Structural basis for the binding of an anti-cytochrome c antibody to its antigen:: Crystal structures of FabE8 cytochrome c complex to 1.8 Å resolution and FabE8 to 2.26 Å resolution

A complete understanding of antibody-antigen association and specificity requires the stereochemical description of both antigen and antibody before and upon complex formation. The structural mechanism involved in the binding of the IgG(1) monoclonal antibody E8 to its highly charged protein antigen horse cytochrome c (cyt c) is revealed by crystallographic structures of the antigen-binding fragment (Fab) of E8 bound to cyt c (FabE8-cytc), determined to 1.8 Angstrom resolution, and of uncomplexed Fab E8 (FabE8), determined to 2.26 Angstrom resolution.
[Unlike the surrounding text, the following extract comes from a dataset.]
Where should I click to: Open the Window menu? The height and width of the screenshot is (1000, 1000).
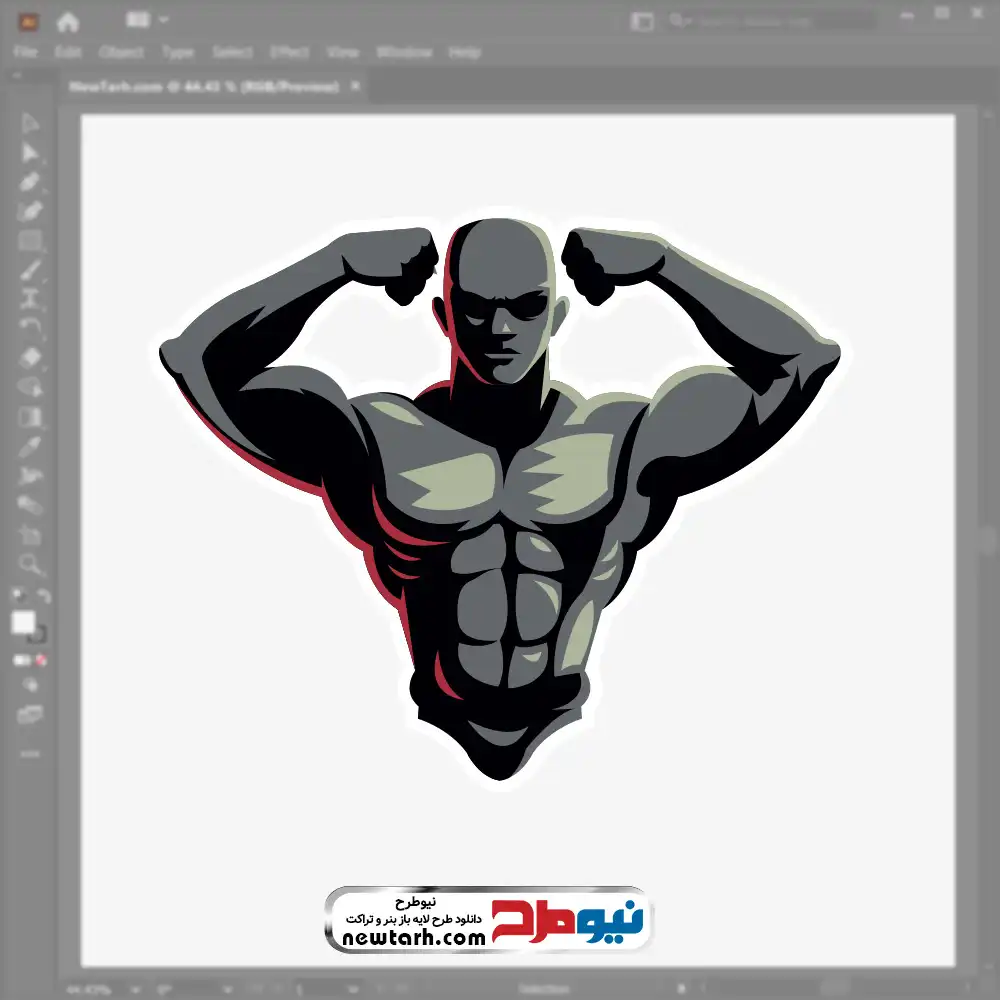404,52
E8 antibody binds to three major discontiguous segments (33 to 39; 56 to 66; 96 to 104), and two minor sites on cyt c opposite to the exposed haem edge. Crystallographic definition of the E8 epitope complements and extends biochemical mapping and two-dimensional nuclear magnetic resonance with hydrogen-deuterium exchange studies. These combined results demonstrate that antibody-induced stabilization of secondary structural elements within the antigen can propagate locally to adjacent residues outside the epitope. Pre-existing shape complementarity at the FabE8-cytc interface is enhanced by 48 bound water molecules, and by local movements of up to 4.2 Angstrom for E8 antibody and 8.9 Angstrom for cyt c. Glu62, Asn103 and the C-terminal Glu104 of cyt c adjust to fit the pre-formed V-L "hill" and V-H "valley" shape of the grooved E8 paratope. All six E8 complementarity determining regions (CDRs) contact the antigen, with CDR L1 forming 46% of the total atomic contacts, and CDRs L1 (29%) and H3 (20%) contributing the highest percentage of the total surface area of Eg buried by cyt c (550 Angstrom(2)). Th, E8 antibody covers 534 Angstrom(2) of the cyt c surface. The formation of five ion pairs between E8 and flexible cyt c residue Lys60, Glu62 and Glu104 suggests the importance of mobile regions and electrostatic interactions in providing the exquisite specificity needed for recognition of this extremely conserved protein antigen. The highly homologous V-L domains of E8 and anti-lysozyme antibody D1.3 achieve their distinct antigen-binding specificities by expanding the impact of their limited sequence differences through the recruitment of different sets of conserved residues and distinctly different CDR L3 conformations. (C) 1998 Academic Press.